6 episodes, available via CBC podcasts, the DS Podcast app and the well-known podcast platforms

The name Amina Arraf made waves across the internet worldwide in 2011. She was, we read, a young lesbian woman who kept a blog (‘A gay girl in Damascus’) in the Syrian capital. In no time she became the voice of the queer community in a queer-unfriendly country. Until what everyone feared happened: Amina was arrested.

This is how it begins Gay girl gone, the podcast that journalist Samira Mohyeddin made about the case for the American broadcaster CBC at the end of 2023. Anyone who was too young to consciously scour the internet in 2011 would expect a story about a girl who looks death in the eye in a police cell somewhere. Are you such a person? Then stop reading here and listen to the podcast first before you get annoyed by spoilers. Amina’s story took a very bizarre turn. Amina turned out to be a fictional character, created by a white American cis man: Tom MacMaster.

Disney in Damascus

Gay girl gone zooms in on how and why MacMaster cheated the world and looks at its impact. In true crime style, the makers talked with MacMaster, with people who were in Damascus at the time, and with the Canadian Sandra, who had an online crush on Amina – which, however absurd – seemed mutual.

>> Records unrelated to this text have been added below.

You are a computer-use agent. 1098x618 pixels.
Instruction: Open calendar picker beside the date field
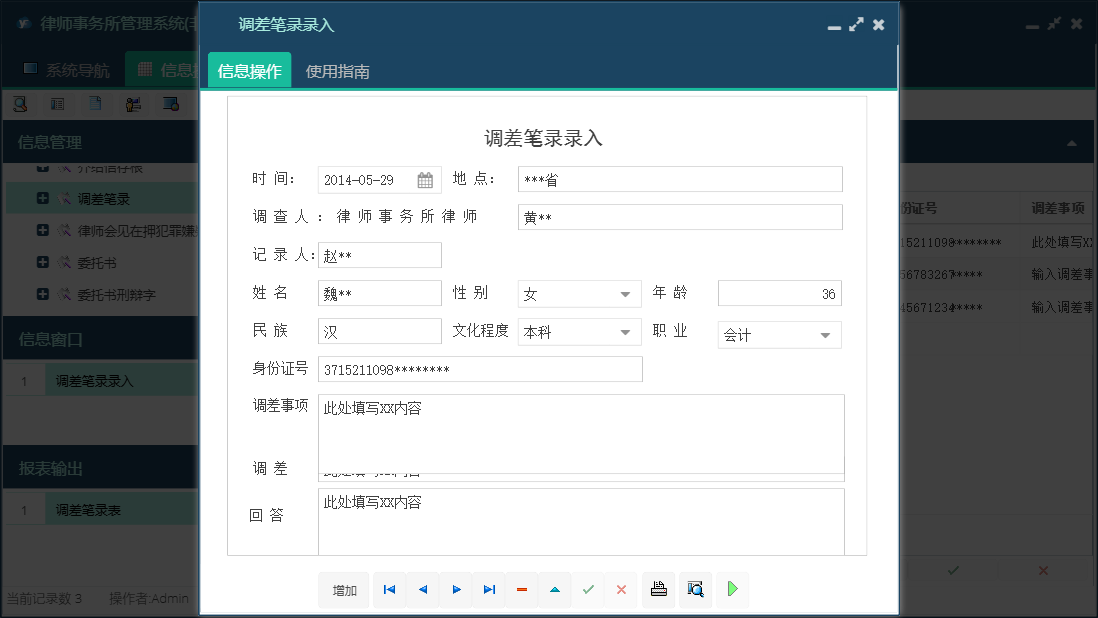(424, 180)
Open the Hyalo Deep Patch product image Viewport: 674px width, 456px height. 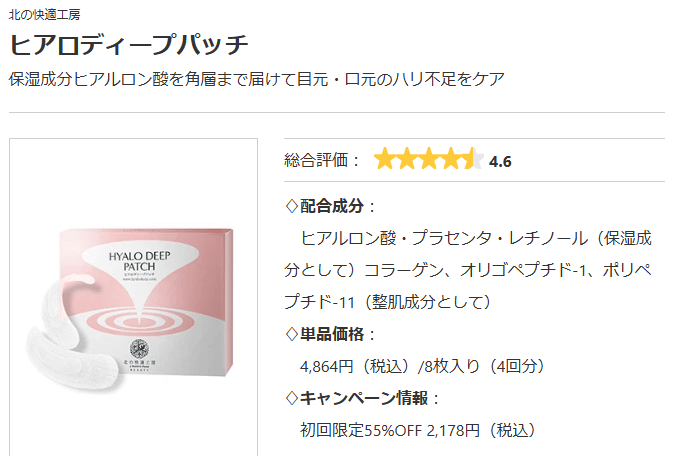[134, 300]
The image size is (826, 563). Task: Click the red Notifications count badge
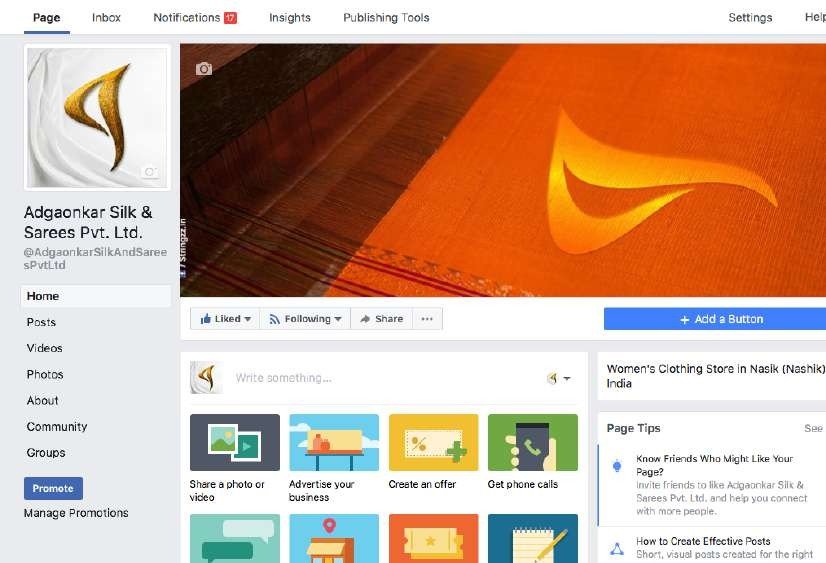coord(230,18)
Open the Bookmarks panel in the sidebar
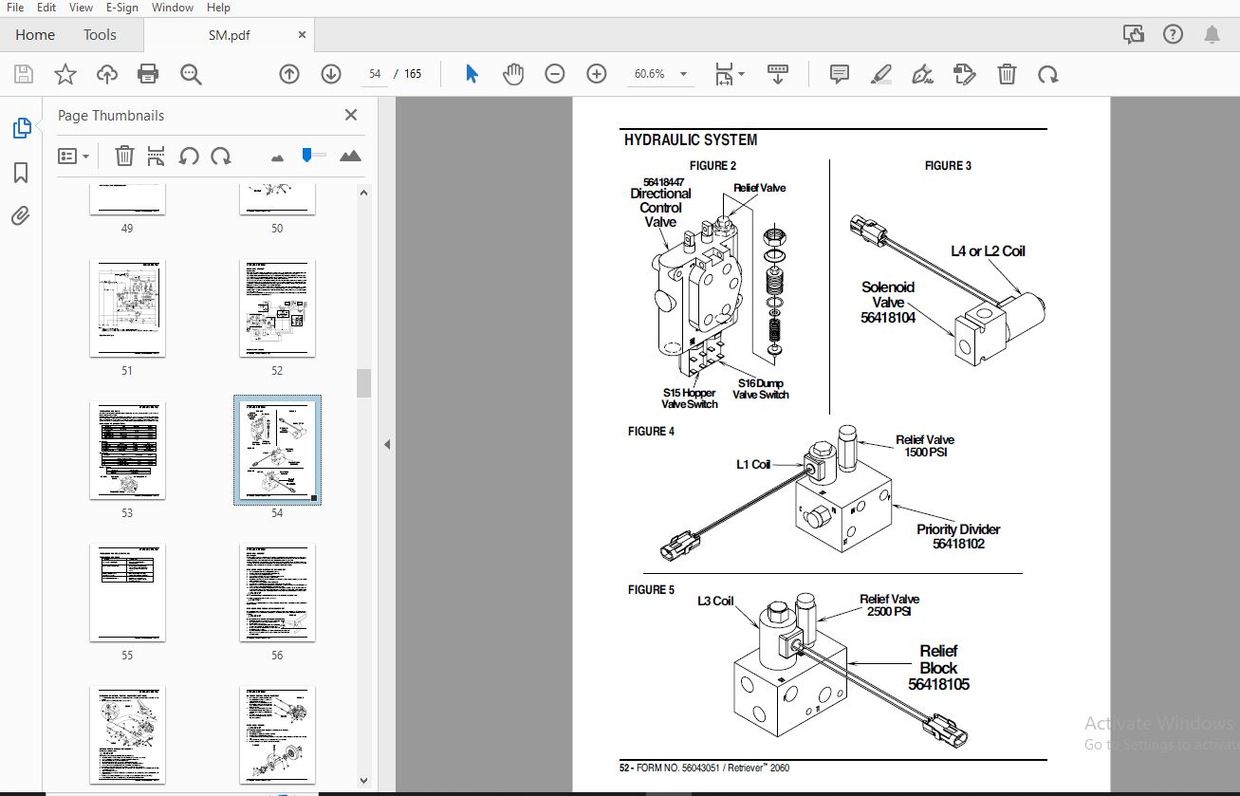This screenshot has height=796, width=1240. point(22,172)
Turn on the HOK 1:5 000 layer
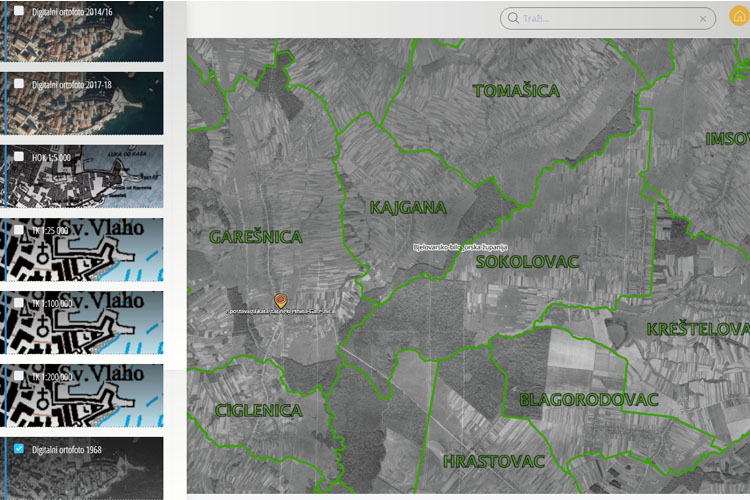This screenshot has width=750, height=500. point(19,156)
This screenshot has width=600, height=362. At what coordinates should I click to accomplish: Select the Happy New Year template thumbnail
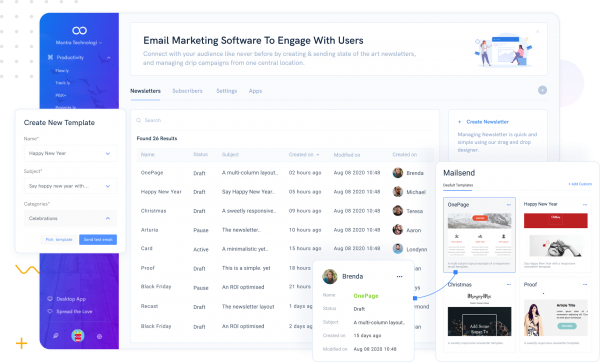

As a listener you feel the indignation towards MacMaster growing by the minute. How he acted from egocentrism and vanity: “He really wanted to be a writer and with Amina he finally had success.” But there was also something bad going on white savior complex. He was convinced that with Amina he sensitized the world to the precarious position of the gay community in the Middle East and used a narrative that resembled Disney films more than the situation as it was in Damascus.

But Gay girl gone is especially an important lesson in media literacy. The fact that MacMaster was able to go so far in 2011 had to do with the media’s eagerness to believe and present Amina’s human and bite-sized story, as a juicy dessert to the more impersonal articles about the civil war and geopolitics. Not only tabloids picked her up, but also a quality newspaper like The Guardian swallowed it all without much fact-checking.

As a listener, you might wonder: Could this still happen today? Blogs like Amina’s are now something for the Internet Archive. In vlogs, Tiktoks and Instagram stories you can still see the person behind it, you might think. But in times of AI and deepfakes, that also offers no certainty that another Amina story will not creep into the media. This podcast does make us alert.

The podcasts in ‘The Judgment’ can be listened to via our free app Standaard.be/podcastapp.